Is it still a recession? The services sector contracts again, signaling strong chances of a third consecutive economic contraction
Business activity in the services sector in the United States has shrunk at the fastest rate since May 2020, a sign that the economy may already be in recession or on the brink.
S&P Global Market Intelligence said on Wednesday its services activity index recorded 47.3 in July, up slightly from the previously published “flash” estimate of 47.0 but down from 52, 7 in June.
This is the fourth straight decline for the seasonally adjusted index which had seen strong expansions earlier in the year.
“Economic conditions in the United States deteriorated markedly in July, with business activity falling in both the manufacturing and service sectors. Excluding the months of pandemic-related lockdowns, the overall drop in output was the largest since the global financial crisis and signals a strong likelihood that the economy will contract for a third consecutive quarter,” the statement said. S&P economist Chris Williamson.

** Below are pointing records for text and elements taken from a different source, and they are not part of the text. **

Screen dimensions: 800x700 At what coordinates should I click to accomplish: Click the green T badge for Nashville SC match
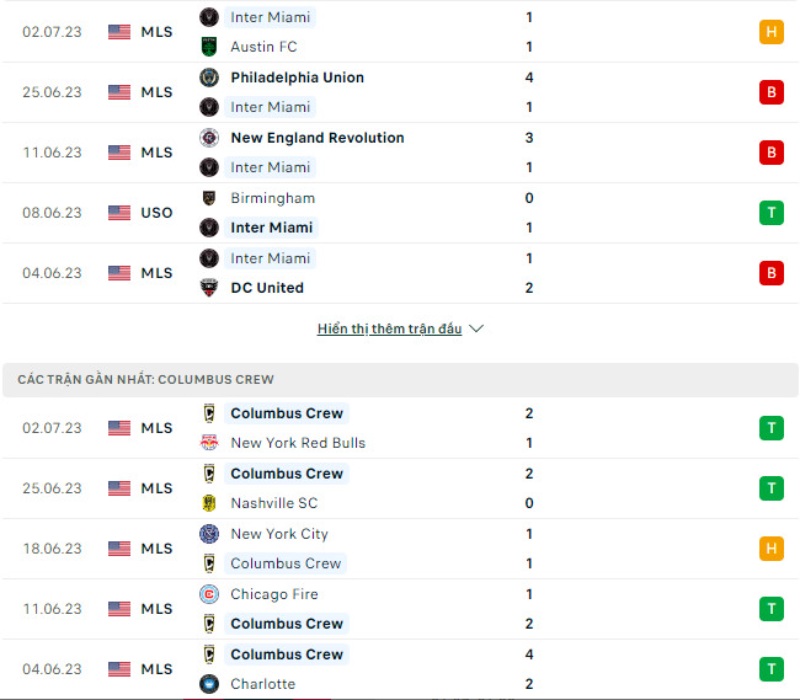(771, 489)
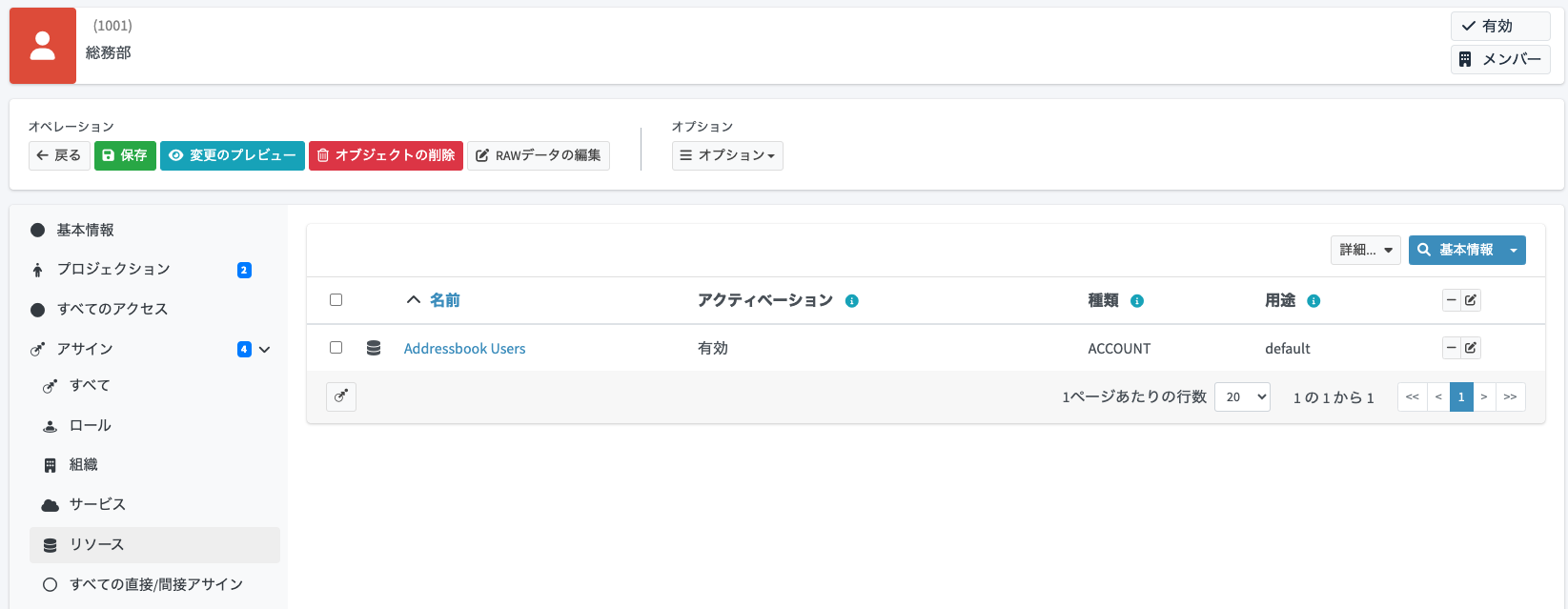Click the new assignment icon below the table

tap(341, 396)
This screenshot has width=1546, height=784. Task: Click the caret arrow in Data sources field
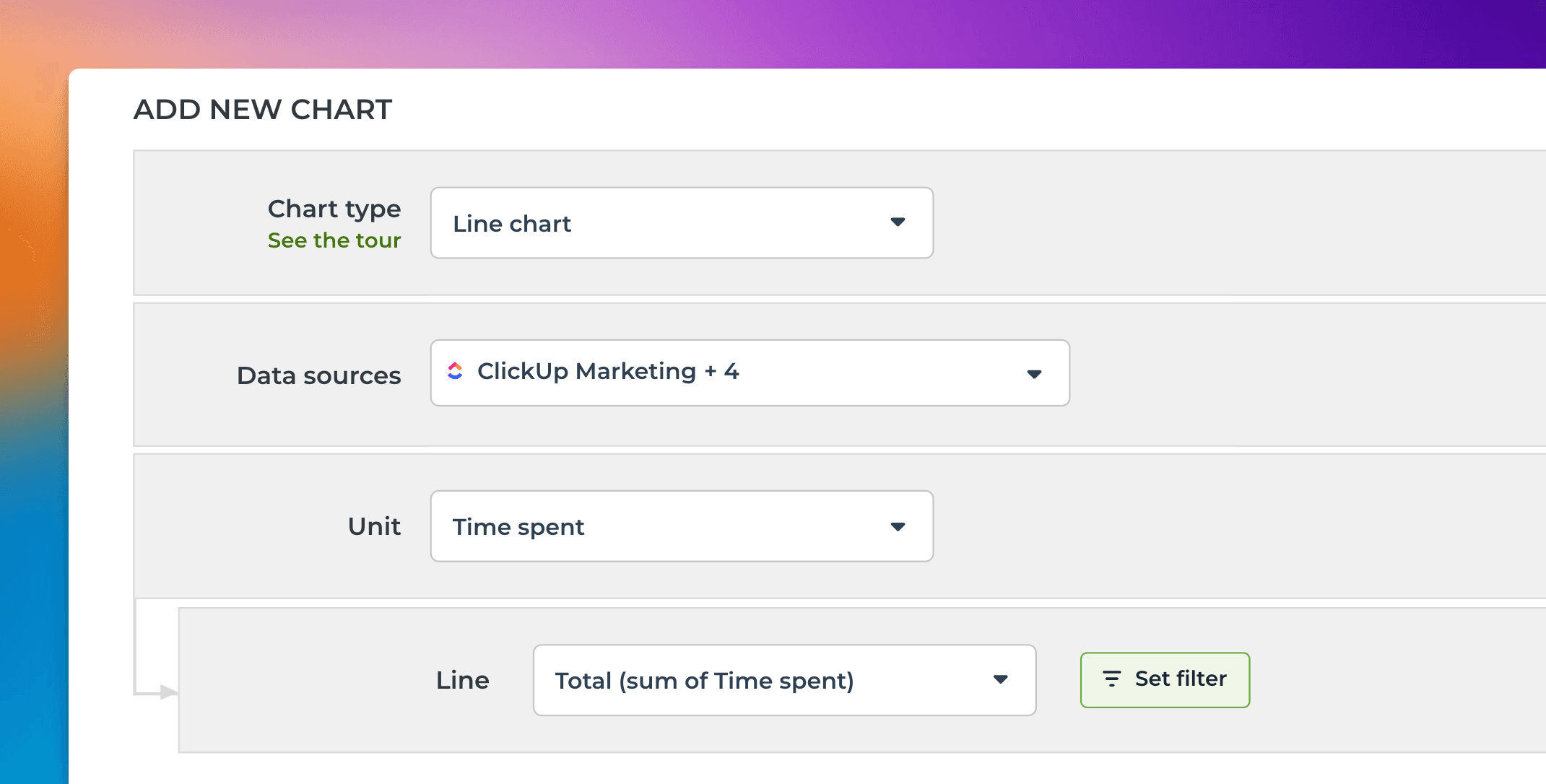pyautogui.click(x=1034, y=374)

Companies that reported reduced production linked it to relatively weak demand, deteriorating financial conditions and higher prices.
New orders rebounded, rising at the start of the third quarter after a slight decline in June. S&P Global said the growth in new business was attributed to new customer acquisition. Some companies, however, continued to emphasize customer reluctance in the face of declining purchasing power.
Domestic demand was behind the increase in new orders. Export orders fell for the second month, an indication of weak economies in our trading partners and the strength of the US dollar, which makes US services more expensive. Foreign tourists would spend much less than usual when visiting the United States
“The tightening of financial conditions means that the financial services sector is leading the slowdown, with another sharp hike in interest rates from the FOMC since the collection of survey data likely to intensify the slowdown. The rise in interest rates, alongside the continued spike in inflation, has meanwhile spread to the consumer sector, meaning that the surge in household spending on goods and activities such as travel, tourism, hospitality and leisure seen in the spring has now reversed as household spending is diverted to essentials,” Williamson said.
Inflationary pressures remain elevated by historical standards, but are easing from recent highs. nevertheless, the rate of inflation was faster than before May 2021. Cost burdens for service businesses increased markedly, but at the slowest pace since January.
Much of these costs are passed on to customers, driving up prices for US services at a historically rapid rate. “However, mirroring the trend in input prices, the rate of sales price inflation declined to the lowest since March 2021,” the report noted.
“The flip side of deteriorating demand is a welcome easing of price pressures, which portends a spike in inflation,” Williamson said.
The service sector continued to increase the number of workers in July, but the pace of job creation was the slowest since January. Some companies began not to fill vacancies left by workers who resigned for other positions in order to downsize.
“While employment continued to rise in July, the rate of job creation has also slowed sharply since the spring and is expected to weaken further in the coming months as businesses reduce their operating capacity due to weakening demand,” Williamson said.
Expectations for output for the year ahead weakened in July as confidence fell to its lowest since September 2020. S&P said the decline was linked to inflation and broader economic conditions cooled the ‘optimism.
A separate report from the Institute of Supply Management agreed that employment and orders rose in July. The ISM report, however, saw production rise unexpectedly. Shipments from suppliers, the fourth component of its index, also rose. As a result, the ISM Purchasing Managers’ Index rose in July, suggesting the services sector had the fastest growth in three months. Economists expected the index to fall.